• _Testo estratto_
Il «putinismo» è quel sistema che fonde l’élite che viene dagli apparati di sicurezza con quella delle grandissime imprese dell’energia, le quali, a loro volta, controllano una buona parte del sistema mediatico. Questa fusione è il «potere forte» russo. Il potere politico aiuta la crescita del settore energetico, che fornisce in cambio le risorse al potere politico, che, a sua volta, isola i comunisti e i liberali, accusando i primi della decadenza dell’Unione Sovietica, i secondi della miseria e la «svendita» dei beni dello stato ai tempi di Yeltsin. Insomma, il putinismo è una specie di convergenza al centro.
Un centro non da intendere come moderatismo, come se fosse un democristiano stretto fra comunisti statalisti e liberali libertini, ma come il ritorno della forza della nazione. I comunisti e i liberali sono in qualche modo degli universalisti, non dei veri nazionalisti. Pensano infatti che chiunque possa godere dei beni del progresso. Nella retorica putinista, altro segnale interessante, il disordine viene assimilato al parlamentarismo. Essa ricorda il politico e diplomatico spagnolo Donoso Cortez, il quale, nel primo Ottocento, definiva la borghesia come la classe che (sa solo) discute(re). Una classe, secondo lui, che, messa di fronte alla scelta fra Gesù e Barabba, invece di decidere dove stia il bene e dove il male, organizza una commissione parlamentare.
Il putinismo, per come è strutturato – una «verticale di potere», infastidita dalle molte lungaggini del parlamentarismo, che privilegia la concentrazione delle grandissime imprese sotto l’ombrello statale –, non riesce a favorire la crescita di una società civile avanzata, fatta di imprese medie e piccole, e di ceti che svolgono molte attività professionali, capace di promuovere uno sviluppo indipendente dall’energia.
Le statistiche mostrano come le esportazioni siano per due terzi di gas e petrolio, mentre viene importato pressoché tutto, dai cavoli alle automobili. Un sistema che può anche funzionare, se la popolazione è scarsa e i lavori manuali vengono svolti da immigrati senza diritti.
Ma la Russia non è un emirato. Non può optare per il modello dell’emirato né per quello cinese. Nel primo caso la popolazione è troppo numerosa, e, comunque, la grande ambizione lo impedisce. Nel secondo, manca un apparato industriale distribuito in molti settori, e che cresca col contributo degli investimenti esteri.
Il sistema politico russo dovrebbe inventarsi un terzo modello, che combini la ricchezza energetica con lo sviluppo diffuso. Per ora non sembra che sia in grado. Va detto che non è nemmeno facile. La ricchezza energetica frena lo sviluppo democratico, a meno che i paesi non siano democratici da ben prima della scoperta del petrolio, come gli Stati Uniti e la Norvegia.

• _Da svolgere_
**1)** Stabilisci se ciascuna affermazione concorda con il brano sul putinismo, rispondendo sì o no e citando le parole del brano che lo decidono. (a) Le grandissime imprese dell'energia controllano una buona parte del sistema mediatico. (b) La Russia può adottare il modello cinese. (c) Le esportazioni russe sono per metà di gas e petrolio.
**2)** Elenca tutte le persone che il brano sul putinismo chiama con il proprio nome.
I dati non hanno alcun ruolo in questo lavoro.

• _Dati mostrati_
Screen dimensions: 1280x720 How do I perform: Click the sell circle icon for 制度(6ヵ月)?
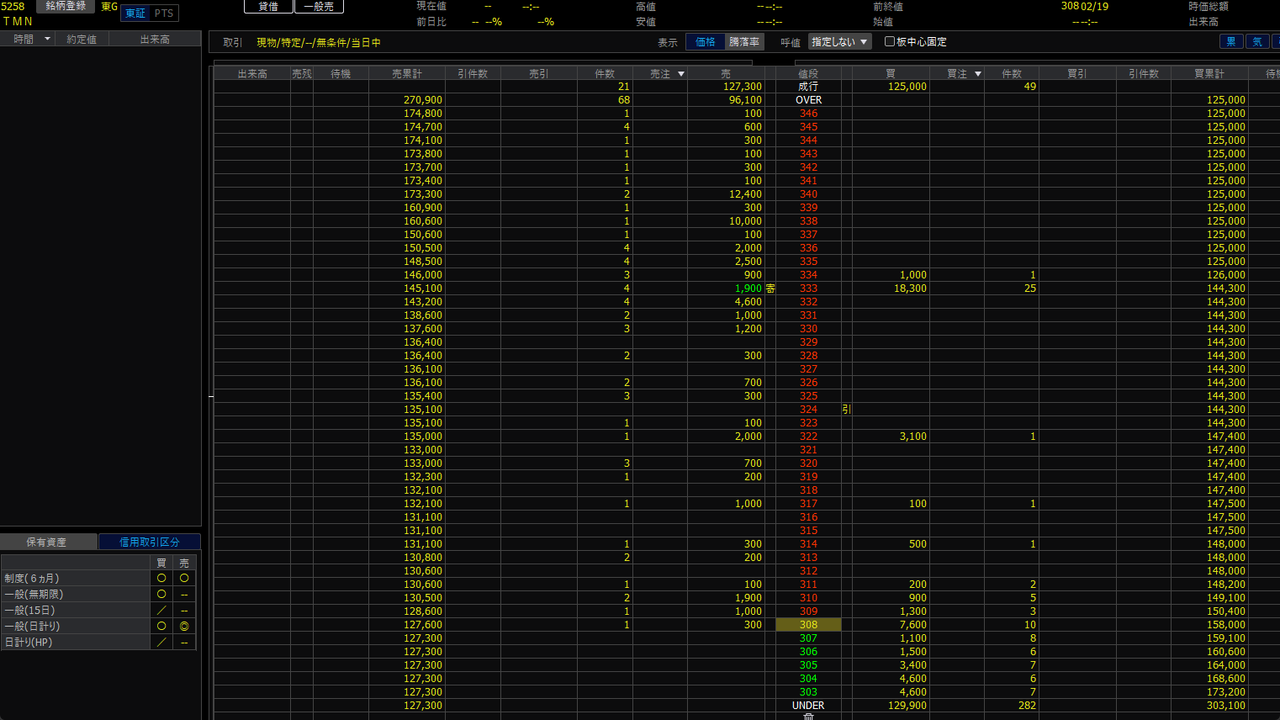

---

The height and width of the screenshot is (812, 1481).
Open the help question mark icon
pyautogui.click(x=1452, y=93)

• _Soluzioni_
**1)**
(a) Sì: «le quali, a loro volta, controllano una buona parte del sistema mediatico».
(b) No: «Non può optare per il modello dell’emirato né per quello cinese».
(c) No: «le esportazioni siano per due terzi di gas e petrolio».

**2)** Yeltsin; Donoso Cortez; Gesù; Barabba.